# Zune Open 2012



## Zoé (Mar 20, 2012)

So, for those that didn't know about it yet : I am organizing a competition in Belgium on April 28-29th 
Here is the website
Anyone that wants to sleep at my place is welcome to do so, but needs to bring a sleeping bag/mattress. 

See you there people


----------



## Geert (Apr 29, 2012)

Marcell Endey got 5BLD wr with a time of 6:44,77
Ow and I have it on camera


----------



## Noahaha (Apr 29, 2012)

Geert said:


> Marcell Endey got 5BLD wr with a time of 6:44,77
> Ow and I have it on camera


 
How has no one responded to this? Amazing!


----------



## kbh (Apr 29, 2012)

Niceeeeee


----------



## Geert (Apr 29, 2012)

Ow and he also got 3BLD wr...


----------



## kbh (Apr 29, 2012)

Damn.. How fast was that one?


----------



## amostay2004 (Apr 29, 2012)

Awesomeeeee..can't wait for vids!


----------



## DYGH.Tjen (Apr 29, 2012)

Geert said:


> Marcell Endey got 5BLD wr with a time of 6:44,77
> Ow and I have it on camera


 


Geert said:


> Ow and he also got 3BLD wr...


 
wtf awesomee. The BLD scene's like being dominated by Marcell and Daniel now. Can't wait for viddddddddddds :3 Congrats Marcell!


----------



## Ickenicke (Apr 29, 2012)

Marcell is awesome

What was the time for 3bld?


----------



## brunovervoort (Apr 29, 2012)

Ickenicke said:


> Marcell is awesome
> 
> What was the time for 3bld?


27.65  
and also 29.30 and 30 or 31


----------



## Marcell (Apr 29, 2012)

Thanks guys! The 3bld was 27.65, and actually think I got a sub30 mean of 3 (29.xy, 31.xy, 27.65). I got 3:28 in 4bld and 19/21 in mbld. Will upload videos soon.


----------



## ZalEw (Apr 29, 2012)

You freak  you're motivating me to practice more and more.


----------



## Micael (Apr 29, 2012)

WOW!

You were actually close to get all BLD WR!


----------



## Cubenovice (Apr 29, 2012)

Geert said:


> Ow and he also got 3BLD wr...



And *again** during *my* 1st solve memo 

More 5BLD results:
Istvan got a 20:something
Francois was sooo close (off by 3 centers)

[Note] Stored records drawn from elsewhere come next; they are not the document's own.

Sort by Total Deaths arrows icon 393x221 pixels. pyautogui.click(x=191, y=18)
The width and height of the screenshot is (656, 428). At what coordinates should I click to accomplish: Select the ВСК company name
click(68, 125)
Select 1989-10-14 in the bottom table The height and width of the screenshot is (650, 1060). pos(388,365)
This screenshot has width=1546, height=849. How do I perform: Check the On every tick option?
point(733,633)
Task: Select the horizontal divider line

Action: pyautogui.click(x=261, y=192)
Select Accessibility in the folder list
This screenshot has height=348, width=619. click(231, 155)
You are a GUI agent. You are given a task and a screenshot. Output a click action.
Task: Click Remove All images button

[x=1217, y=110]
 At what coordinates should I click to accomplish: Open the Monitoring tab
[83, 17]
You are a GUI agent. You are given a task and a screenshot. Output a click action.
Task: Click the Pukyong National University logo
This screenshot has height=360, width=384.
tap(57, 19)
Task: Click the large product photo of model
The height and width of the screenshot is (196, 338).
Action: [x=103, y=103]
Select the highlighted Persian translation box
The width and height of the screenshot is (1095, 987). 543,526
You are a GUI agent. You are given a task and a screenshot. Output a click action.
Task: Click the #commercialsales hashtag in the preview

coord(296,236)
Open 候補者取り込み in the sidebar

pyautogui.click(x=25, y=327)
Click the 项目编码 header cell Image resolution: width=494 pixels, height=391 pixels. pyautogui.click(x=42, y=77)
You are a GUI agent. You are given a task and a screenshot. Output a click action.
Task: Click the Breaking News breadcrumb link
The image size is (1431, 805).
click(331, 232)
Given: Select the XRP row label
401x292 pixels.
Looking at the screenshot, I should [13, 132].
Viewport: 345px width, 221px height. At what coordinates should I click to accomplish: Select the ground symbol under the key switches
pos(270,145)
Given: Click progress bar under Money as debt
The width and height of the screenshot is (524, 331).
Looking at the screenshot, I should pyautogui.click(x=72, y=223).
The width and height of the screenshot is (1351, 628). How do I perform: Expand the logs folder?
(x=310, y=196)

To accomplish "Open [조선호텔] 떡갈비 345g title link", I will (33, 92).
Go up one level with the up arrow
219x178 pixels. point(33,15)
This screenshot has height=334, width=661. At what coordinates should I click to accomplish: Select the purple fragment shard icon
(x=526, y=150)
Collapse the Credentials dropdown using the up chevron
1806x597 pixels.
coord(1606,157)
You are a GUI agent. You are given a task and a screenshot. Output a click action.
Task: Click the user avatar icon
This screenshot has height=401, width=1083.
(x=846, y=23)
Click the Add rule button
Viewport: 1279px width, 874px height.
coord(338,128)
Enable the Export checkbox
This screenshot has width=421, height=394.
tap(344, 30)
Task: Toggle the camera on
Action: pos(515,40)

*Correlation does not imply causation


----------



## lachose (Apr 29, 2012)

Cubenovice said:


> Francois was sooo close (off by 3 centers)


 As usual


----------



## ThomasJE (Apr 29, 2012)

Could you all stop breaking WR's?  BLD WR's are being blitzed; someone now needs to get the Multi-BLD WR.


----------



## Cubenovice (Apr 29, 2012)

ThomasJE said:


> Could you all stop breaking WR's?  BLD WR's are being blitzed; someone now needs to get the Multi-BLD WR.



IIRC Marcell's 19/21 MBLD was under 50 minutes: room for some more


----------



## jazzthief81 (Apr 29, 2012)

Results are up:
http://www.worldcubeassociation.org/results/c.php?allResults=All+Results&competitionId=ZuneOpen2012


----------



## kinch2002 (Apr 29, 2012)

Congratulations Marcell


----------



## Crazycubemom (May 3, 2012)

Congrats to Marcell and all The Winners and Thank you so much to Miss Zoe, Geert , Lars Vandenbergh and all competitors. 

To me Zune Open 2012 is Unforgotten competition ( The first time with skip and I broke my Pyraminx single with plus 2 hihihiih )


----------